### Work to be completed
Report each line of the entries that contains the word "table", copied in full.

(Stored items)
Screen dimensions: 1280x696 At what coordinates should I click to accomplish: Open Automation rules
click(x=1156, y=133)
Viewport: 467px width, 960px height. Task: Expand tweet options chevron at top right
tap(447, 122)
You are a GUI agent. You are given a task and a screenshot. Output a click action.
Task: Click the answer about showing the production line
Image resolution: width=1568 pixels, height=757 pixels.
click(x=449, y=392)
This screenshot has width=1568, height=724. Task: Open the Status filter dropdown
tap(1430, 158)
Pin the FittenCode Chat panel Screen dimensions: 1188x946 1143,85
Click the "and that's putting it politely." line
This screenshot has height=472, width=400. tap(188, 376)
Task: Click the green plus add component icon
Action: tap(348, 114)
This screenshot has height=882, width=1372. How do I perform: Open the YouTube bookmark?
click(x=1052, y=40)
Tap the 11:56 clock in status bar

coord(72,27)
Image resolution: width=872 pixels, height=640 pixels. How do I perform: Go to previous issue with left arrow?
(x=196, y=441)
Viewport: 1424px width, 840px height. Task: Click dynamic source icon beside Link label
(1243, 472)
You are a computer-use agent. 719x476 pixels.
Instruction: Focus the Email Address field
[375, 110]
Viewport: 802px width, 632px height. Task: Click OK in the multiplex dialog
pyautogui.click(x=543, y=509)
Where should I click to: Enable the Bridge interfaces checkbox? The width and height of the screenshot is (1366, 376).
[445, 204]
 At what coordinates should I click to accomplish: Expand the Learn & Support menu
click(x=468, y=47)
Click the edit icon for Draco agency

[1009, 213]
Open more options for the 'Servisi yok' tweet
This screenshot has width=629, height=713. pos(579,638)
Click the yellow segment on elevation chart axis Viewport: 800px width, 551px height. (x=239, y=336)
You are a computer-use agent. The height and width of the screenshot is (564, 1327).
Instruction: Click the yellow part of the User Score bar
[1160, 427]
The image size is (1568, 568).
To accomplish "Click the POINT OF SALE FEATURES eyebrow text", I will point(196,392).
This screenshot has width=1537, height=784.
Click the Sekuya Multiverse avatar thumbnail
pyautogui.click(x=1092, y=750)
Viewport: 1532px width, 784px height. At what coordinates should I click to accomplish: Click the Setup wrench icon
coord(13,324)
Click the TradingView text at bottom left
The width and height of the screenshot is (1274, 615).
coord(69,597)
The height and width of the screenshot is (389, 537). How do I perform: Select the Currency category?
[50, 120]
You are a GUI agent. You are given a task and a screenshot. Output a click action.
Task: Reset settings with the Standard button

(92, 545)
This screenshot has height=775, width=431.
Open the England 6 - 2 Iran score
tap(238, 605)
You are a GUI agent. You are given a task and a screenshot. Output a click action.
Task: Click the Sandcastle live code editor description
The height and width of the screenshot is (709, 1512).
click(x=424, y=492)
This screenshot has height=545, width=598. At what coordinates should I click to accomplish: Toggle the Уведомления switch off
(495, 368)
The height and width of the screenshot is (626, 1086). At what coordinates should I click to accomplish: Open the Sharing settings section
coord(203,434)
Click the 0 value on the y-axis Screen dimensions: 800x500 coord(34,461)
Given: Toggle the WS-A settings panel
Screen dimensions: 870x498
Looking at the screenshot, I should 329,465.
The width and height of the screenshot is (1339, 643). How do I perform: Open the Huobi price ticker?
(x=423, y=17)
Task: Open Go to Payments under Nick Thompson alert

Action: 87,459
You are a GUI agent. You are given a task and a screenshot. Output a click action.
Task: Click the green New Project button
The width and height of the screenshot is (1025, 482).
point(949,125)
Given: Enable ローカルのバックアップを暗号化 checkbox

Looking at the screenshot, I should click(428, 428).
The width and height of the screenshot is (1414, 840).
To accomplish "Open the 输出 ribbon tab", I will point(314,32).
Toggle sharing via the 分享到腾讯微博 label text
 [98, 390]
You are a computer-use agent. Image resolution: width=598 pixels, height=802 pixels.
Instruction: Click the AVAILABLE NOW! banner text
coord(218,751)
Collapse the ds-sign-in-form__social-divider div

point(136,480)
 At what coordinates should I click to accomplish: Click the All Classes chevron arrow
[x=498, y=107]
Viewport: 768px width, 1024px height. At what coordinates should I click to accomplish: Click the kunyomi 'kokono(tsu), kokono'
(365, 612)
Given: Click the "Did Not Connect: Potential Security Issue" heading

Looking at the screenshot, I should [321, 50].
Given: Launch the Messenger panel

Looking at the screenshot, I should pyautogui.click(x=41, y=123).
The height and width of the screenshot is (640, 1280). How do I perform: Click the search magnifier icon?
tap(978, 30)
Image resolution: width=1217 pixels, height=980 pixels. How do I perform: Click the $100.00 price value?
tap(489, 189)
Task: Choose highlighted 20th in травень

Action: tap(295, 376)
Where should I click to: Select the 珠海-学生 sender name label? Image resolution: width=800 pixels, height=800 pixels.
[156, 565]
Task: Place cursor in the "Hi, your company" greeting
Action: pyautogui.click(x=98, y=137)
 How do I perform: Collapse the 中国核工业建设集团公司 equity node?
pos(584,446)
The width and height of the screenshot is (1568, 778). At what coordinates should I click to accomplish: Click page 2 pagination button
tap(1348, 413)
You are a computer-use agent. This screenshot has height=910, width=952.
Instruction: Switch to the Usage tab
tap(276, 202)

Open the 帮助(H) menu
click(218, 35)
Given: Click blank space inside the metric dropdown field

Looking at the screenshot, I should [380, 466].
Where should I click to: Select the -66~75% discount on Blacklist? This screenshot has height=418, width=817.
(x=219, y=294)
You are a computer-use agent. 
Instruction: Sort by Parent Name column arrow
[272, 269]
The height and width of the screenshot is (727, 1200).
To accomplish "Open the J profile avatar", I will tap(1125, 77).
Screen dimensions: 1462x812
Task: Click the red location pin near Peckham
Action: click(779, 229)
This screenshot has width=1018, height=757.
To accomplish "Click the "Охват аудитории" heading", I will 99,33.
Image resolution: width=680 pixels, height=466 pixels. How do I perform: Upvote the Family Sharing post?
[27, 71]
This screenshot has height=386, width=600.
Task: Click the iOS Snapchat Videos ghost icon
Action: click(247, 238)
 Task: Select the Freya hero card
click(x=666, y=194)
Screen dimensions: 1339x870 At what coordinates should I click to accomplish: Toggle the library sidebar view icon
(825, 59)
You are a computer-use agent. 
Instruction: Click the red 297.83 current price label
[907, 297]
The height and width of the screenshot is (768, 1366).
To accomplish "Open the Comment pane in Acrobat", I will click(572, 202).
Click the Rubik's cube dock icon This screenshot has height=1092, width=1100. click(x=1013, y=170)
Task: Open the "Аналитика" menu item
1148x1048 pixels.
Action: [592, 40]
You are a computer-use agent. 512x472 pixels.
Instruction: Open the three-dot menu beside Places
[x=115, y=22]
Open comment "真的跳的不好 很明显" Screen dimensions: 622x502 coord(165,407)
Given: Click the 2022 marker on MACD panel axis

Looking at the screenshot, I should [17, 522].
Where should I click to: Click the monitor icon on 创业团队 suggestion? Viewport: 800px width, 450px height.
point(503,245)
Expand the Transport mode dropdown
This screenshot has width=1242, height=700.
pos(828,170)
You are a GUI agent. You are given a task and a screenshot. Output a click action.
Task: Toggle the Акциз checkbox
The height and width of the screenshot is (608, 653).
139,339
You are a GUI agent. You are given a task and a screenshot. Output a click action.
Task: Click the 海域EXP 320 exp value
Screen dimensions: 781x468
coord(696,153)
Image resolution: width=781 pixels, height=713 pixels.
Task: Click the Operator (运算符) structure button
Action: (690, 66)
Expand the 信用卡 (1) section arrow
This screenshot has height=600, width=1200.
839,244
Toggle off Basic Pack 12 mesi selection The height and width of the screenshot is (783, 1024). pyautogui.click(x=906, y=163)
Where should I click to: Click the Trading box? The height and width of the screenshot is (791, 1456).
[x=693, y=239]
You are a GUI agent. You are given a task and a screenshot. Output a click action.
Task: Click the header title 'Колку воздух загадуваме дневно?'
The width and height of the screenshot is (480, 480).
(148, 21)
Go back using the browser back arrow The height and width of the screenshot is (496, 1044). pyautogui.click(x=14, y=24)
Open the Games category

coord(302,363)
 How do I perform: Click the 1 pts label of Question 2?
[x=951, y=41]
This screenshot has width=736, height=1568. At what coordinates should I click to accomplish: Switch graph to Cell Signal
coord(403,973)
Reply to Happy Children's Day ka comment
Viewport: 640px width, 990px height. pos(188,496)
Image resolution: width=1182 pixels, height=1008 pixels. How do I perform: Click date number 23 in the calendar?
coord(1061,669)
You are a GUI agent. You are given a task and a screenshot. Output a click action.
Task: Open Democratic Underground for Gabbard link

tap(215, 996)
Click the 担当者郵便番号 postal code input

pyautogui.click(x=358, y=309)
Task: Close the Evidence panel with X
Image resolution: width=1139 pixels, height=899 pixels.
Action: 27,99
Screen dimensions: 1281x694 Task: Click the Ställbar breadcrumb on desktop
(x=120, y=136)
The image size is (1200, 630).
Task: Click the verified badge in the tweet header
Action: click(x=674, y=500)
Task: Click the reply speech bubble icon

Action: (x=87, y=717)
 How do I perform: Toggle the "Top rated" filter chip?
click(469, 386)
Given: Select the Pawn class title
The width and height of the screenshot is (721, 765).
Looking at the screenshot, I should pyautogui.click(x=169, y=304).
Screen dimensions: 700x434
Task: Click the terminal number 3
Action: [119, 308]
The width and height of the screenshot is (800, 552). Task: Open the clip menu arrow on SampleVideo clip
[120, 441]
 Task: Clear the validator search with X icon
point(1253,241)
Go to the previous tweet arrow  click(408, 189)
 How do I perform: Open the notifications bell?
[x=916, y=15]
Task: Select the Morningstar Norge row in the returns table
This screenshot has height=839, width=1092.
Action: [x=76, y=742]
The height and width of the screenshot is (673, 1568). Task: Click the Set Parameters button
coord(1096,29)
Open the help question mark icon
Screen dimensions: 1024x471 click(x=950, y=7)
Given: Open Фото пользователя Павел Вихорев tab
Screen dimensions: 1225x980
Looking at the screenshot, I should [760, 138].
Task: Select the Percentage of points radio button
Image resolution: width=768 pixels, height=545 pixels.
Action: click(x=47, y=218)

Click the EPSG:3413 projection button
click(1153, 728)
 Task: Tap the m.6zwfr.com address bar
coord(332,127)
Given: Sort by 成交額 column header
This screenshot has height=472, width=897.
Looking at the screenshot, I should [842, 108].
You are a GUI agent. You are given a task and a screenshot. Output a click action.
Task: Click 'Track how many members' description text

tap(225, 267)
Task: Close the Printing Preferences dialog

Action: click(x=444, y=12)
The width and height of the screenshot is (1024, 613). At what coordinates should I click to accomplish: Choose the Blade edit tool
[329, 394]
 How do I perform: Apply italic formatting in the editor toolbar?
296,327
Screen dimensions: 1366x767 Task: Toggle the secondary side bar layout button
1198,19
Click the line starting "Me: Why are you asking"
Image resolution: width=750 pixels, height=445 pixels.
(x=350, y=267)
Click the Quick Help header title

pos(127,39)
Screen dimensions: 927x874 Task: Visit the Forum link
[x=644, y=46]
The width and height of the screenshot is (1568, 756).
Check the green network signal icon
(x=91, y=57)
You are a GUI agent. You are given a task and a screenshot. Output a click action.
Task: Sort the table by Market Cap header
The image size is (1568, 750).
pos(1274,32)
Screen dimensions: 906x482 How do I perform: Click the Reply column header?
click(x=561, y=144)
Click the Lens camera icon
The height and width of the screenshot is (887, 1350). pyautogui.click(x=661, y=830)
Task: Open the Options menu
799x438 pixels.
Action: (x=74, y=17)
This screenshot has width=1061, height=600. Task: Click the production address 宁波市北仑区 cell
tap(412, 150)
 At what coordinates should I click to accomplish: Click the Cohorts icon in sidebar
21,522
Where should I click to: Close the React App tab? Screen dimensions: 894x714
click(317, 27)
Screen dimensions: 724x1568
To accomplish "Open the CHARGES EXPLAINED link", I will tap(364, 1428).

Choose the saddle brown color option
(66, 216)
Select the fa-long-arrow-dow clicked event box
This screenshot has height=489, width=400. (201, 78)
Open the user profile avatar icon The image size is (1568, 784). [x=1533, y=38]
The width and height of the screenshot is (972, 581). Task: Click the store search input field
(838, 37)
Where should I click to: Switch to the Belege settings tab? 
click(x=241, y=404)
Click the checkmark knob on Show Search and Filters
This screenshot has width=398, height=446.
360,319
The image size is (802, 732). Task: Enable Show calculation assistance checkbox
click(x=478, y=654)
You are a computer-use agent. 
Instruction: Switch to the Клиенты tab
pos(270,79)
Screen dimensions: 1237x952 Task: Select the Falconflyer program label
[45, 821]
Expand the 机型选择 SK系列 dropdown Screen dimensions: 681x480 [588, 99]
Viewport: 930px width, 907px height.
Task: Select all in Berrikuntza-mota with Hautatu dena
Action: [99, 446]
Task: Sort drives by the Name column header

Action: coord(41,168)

### Your response
Task: Select the Morningstar Norge row in the returns table
Task: Sort the table by Market Cap header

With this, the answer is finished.